I am going out there, enough of this …

The perfect family, la famille parfaite, a bilingual entry

A bilingual effort, un effort bilingue; the perfect family, la famille parfaite

As I was swimming this morning, something made me think of the idea of the perfect family.  As far as I am concerned, it is a total oxymoron.  A family by its very nature is unable to be perfect because it is composed of flawed individuals. 

As I have lived my adult life I have seen many examples of family, some good and some bad.  I have actually visited close to three hundred families on the north shore of Chicago in my job as adviser (the spelling is correct, it is an in-house spelling) for New Trier High School.  In short, I have seen them all.

A family that tries to sell itself as perfect is an outright lie. Needless to say, there are many families that look the part.  We all know better.

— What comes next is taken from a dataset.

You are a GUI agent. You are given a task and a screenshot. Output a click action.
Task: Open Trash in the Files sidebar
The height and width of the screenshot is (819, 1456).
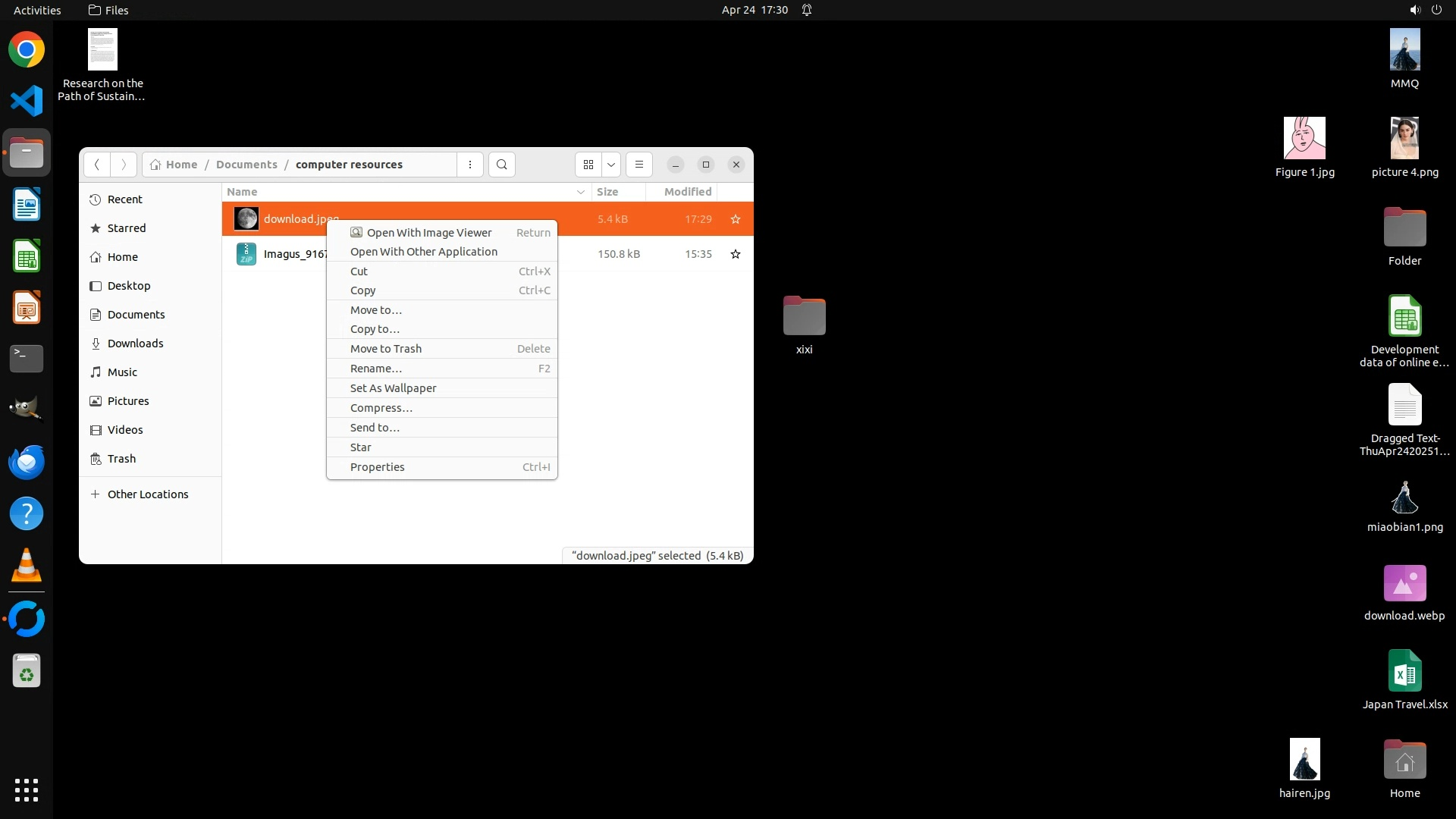click(121, 459)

The best way to describe a real family is as a roller coaster of sorts. When one decides to start a family, essentially one is getting on for the ride.  There will be low points, high points; there will be moments where things go quickly and others that go slowly.  There are unpredictable things that come along the way.

Dealing with human beings, due to their very nature, is never an easy thing.  We must always remember that when one speaks, one knows what one is saying; the problem is that we don’t know how the person who receives it is going to process it.  Perception is all important, all powerful. As is  said in Le Petit Prince, “Le langage est source de malentendus.”  Language is a source of misunderstanding.

There is no reason to feel bad about family strife; it is a normal part of life.  We are wrong when we expect otherwise.  What is important is communication.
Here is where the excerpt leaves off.